Великое предприятие под названием Рольбон кончилось, как кончается великая страсть. Придется придумать что-нибудь другое. Несколько лет назад в Шанхае в кабинете Мерсье я внезапно стряхнул с себя сон, я очнулся. Но началось другое сновидение: я зажил при царском дворе, в старых дворцах, таких холодных, что зимой в дверных проемах нарастали ледяные сталактиты. Сегодня я очнулся перед блокнотом белой бумаги. Факелы, празднества в ледяных домах, мундиры, прекрасные зябнущие плечи – все исчезло. Вместо них в теплой комнате осталось НЕЧТО, и это нечто я не хочу видеть.
Маркиз де Рольбон был моим союзником: он нуждался во мне, чтобы существовать, я – в нем, чтобы не чувствовать своего существования. Мое дело было поставлять сырье, то самое сырье, которое мне надо было сбыть, с которым я не знал, что делать, а именно существование, МОЕ существование. Его дело было воплощать. Все время маяча передо мной, он завладел моей жизнью, чтобы ВОПЛОТИТЬ через меня свою. И я переставал замечать, что существую, я существовал уже не в своем обличье, а в обличье маркиза. Это ради него я ел, дышал, каждое мое движение приобретало смысл вне меня – вон, там, прямо передо мной, в нем; я уже не видел своей руки, выводящей буквы на бумаге, не видел даже написанной мной фразы – где-то по ту сторону бумаги, за ее пределами, я видел маркиза – маркиз потребовал от меня этого движения, это движение продлевало, упрочивало его существование. Я был всего лишь способом вызвать его к жизни, он – оправданием моего существования, он избавлял меня от самого себя. Что я буду делать теперь?
Только не шевелиться, главное – НЕ ШЕВЕЛИТЬСЯ… ОХ!
Мне не удалось удержаться, и я повел плечами.
Я потревожил вещь, которая ждала, она обрушилась на меня, она течет во мне, я полон ею. Ничего особенного: Вещь – это я сам. Существование, освобожденное, вырвавшееся на волю, нахлынуло на меня. Я существую.

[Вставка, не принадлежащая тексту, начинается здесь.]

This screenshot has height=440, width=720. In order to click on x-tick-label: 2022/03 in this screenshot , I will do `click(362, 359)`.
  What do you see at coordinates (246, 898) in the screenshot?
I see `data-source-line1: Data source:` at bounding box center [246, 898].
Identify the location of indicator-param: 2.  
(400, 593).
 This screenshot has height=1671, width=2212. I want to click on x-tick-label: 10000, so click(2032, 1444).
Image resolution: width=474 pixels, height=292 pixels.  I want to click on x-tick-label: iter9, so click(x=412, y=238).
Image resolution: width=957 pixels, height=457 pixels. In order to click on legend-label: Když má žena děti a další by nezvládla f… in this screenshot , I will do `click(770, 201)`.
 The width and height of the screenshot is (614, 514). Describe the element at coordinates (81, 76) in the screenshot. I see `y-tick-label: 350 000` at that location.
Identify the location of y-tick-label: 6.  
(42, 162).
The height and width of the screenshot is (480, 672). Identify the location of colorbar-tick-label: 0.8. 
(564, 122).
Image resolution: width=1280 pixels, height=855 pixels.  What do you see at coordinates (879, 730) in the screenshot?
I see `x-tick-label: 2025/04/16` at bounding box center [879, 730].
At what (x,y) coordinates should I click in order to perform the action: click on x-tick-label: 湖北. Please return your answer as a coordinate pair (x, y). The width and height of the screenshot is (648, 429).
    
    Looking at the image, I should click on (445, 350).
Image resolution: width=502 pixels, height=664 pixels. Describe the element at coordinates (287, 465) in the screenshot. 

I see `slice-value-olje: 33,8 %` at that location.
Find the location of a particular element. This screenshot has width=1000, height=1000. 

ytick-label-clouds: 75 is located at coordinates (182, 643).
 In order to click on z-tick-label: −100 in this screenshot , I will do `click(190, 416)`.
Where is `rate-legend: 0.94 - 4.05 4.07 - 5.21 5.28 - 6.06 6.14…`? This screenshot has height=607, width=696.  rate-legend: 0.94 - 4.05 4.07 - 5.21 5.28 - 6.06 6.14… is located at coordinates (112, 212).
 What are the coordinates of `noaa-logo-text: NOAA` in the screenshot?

Существую. Это что-то мягкое, очень мягкое, очень медленное. И легкое – можно подумать, оно парит в воздухе. Оно подвижно. Это какие-то касания – они возникают то здесь, то там и пропадают. Мягкие, вкрадчивые. У меня во рту пенистая влага. Я проглатываю ее, она скользнула в горло, ласкает меня, и вот уже снова появилась у меня во рту; у меня во рту постоянная лужица беловатой жидкости, которая – ненавязчиво – обволакивает мой язык. Эта лужица – тоже я. И язык – тоже. И горло – это тоже я.
Я вижу кисть своей руки. Она разлеглась на столе. Она живет – это я. Она раскрылась, пальцы разогнулись и торчат. Рука лежит на спине. Она демонстрирует мне свое жирное брюхо. Она похожа на опрокинувшегося на спину зверька. Пальцы – это лапы. Забавы ради я быстро перебираю ими – это лапки опрокинувшегося на спину краба. Вот краб сдох, лапки скрючились, сошлись на брюхе моей кисти. Я вижу ногти – единственную частицу меня самого, которая не живет. А впрочем. Моя кисть перевернулась, улеглась ничком, теперь она показывает мне свою спину. Серебристую, слегка поблескивающую спину – точь-в-точь рыба, если бы не рыжие волоски у основания фаланг. Я ощущаю свою кисть. Два зверька, шевелящиеся на концах моих рук, – это я. Моя рука почесывает одну из лапок ногтем другой. Я чувствую ее тяжесть на столе, который не я. Это ощущение тяжести все длится и длится, оно никак не проходит. Да и с чего бы ему пройти. В конце концов это невыносимо… Я убираю руку, сую ее в карман. Но тут же сквозь ткань начинаю чувствовать тепло моего бедра. Я тотчас выбрасываю руку из кармана, вешаю ее на спинку стула. Теперь я чувствую ее тяжесть в запястье. Она слегка тянет, чуть-чуть, мягко, дрябло, она существует. Я сдаюсь – куда бы я ее ни положил, она будет продолжать существовать, а я буду продолжать чувствовать, что она существует; я не могу от нее избавиться, как не могу избавиться от остального моего тела, от влажного жара, который грязнит мою рубаху, от теплого сала, которое лениво переливается, словно его помешивают ложкой, от всех ощущений, которые гуляют внутри, приходят, уходят, поднимаются от боков к подмышке или тихонько прозябают с утра до вечера в своих привычных уголках.